Samuel Wagan Watson ~ A Poem

Gulag Wind

In memory of Liam and Frankie Davison…Flight MHI7

Between 1932-33 an estimated 7 million people were murdered or perished on Stalin’s concentration camps in the Ukraine. And almost 80% of the region’s intellectuals were handed death sentences, a majority without trial…

Executioners are forensic raconteurs; their charges’ last words and breaths are always deleted or embellished. Their quills are equally primed with an antidote for poison. The word ‘genocide’ is not in their vocabulary and confession is not in their creed. Those of us who can see through the veils of propaganda suddenly believe in ghosts, the endless reams of victim impact statements recorded in ectoplasm have always been there. We need to teach our children that monsters do not wait under their beds at night, but in the shadows of the world’s upper-echelons, where fact cannot escape an arranged marriage to fiction. Dark wings await their masters’ approval for surface to air insanity. The arrival and departure lounge in a killing field has no discriminatory features. Was that a final boarding call? I am adamant that if you listen, you can hear Solzhenitsyn today more than yesterday in the summer skies over Ukraine, storm-front echoes of a lingering Gulag wind…

© Samuel Wagan Watson

State and National Award-winning poet and professional narrator and storyteller, Samuel Wagan Watson has Irish, German, Dutch, and Aboriginal (Munaldjali and Birri Gubba) ancestry. He is the son of prominent Brisbane-based academic, writer and activist Sam Watson. Born in Brisbane Watson spent much of his earlier life on the fringe of the Sunshine Coast, but moved back to Brisbane to start a career.

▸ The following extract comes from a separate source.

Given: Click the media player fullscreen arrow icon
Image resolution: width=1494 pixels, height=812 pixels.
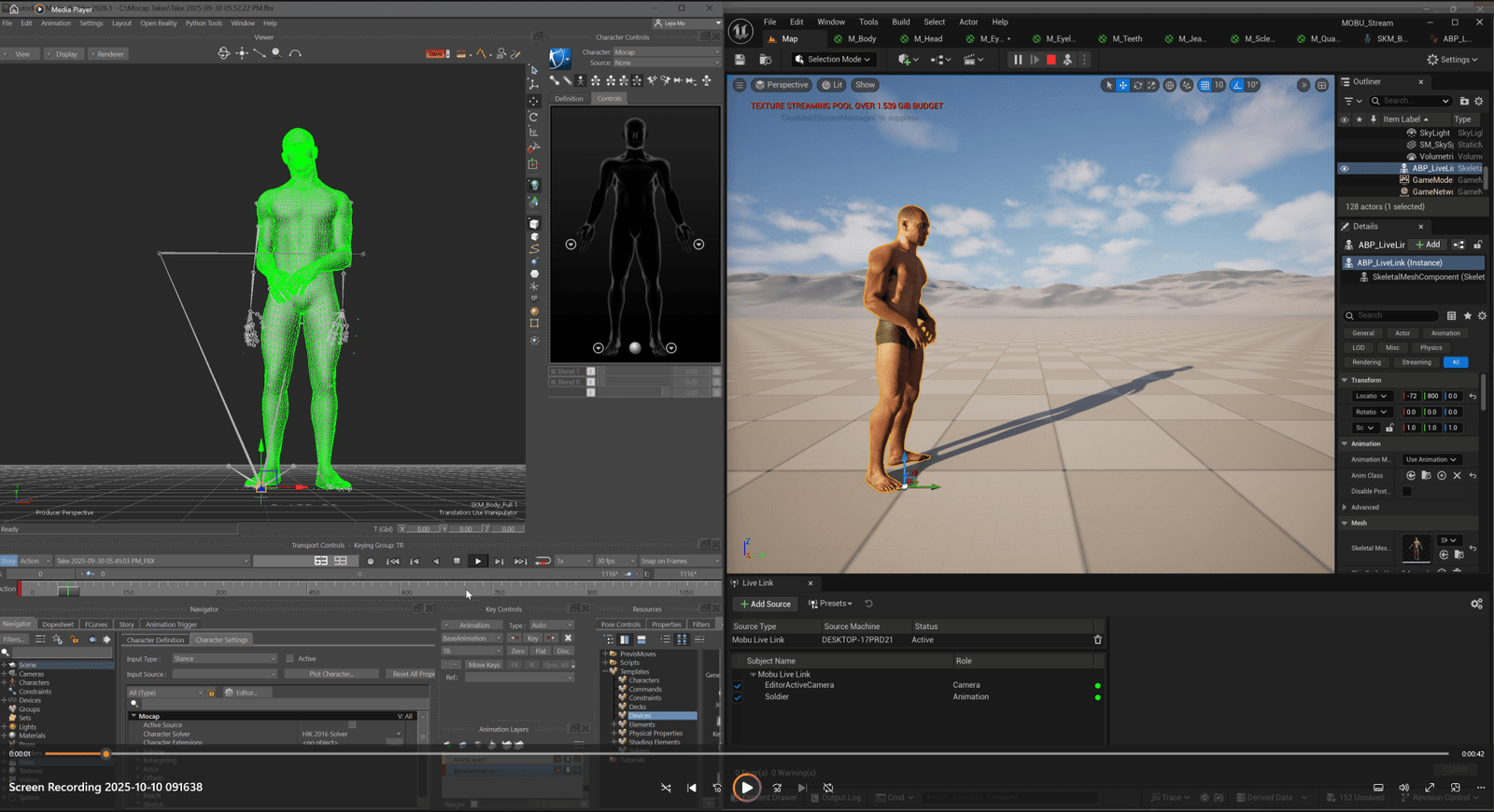Looking at the screenshot, I should pyautogui.click(x=1429, y=788).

In 1999, he was the winner of the David Unaipon Award for Emerging Indigenous Writers for his first collection of poetry Of Muse, Meandering and Midnight. Since then he has written four collections: Itinerant Blues (2001), Hotel Bone (2001), The Curse Words (2011), and Smoke Encrypted Whispers which won the 2005 NSW Premier’s Award for the Book of the Year, and the National Kenneth Slessor prize for Poetry.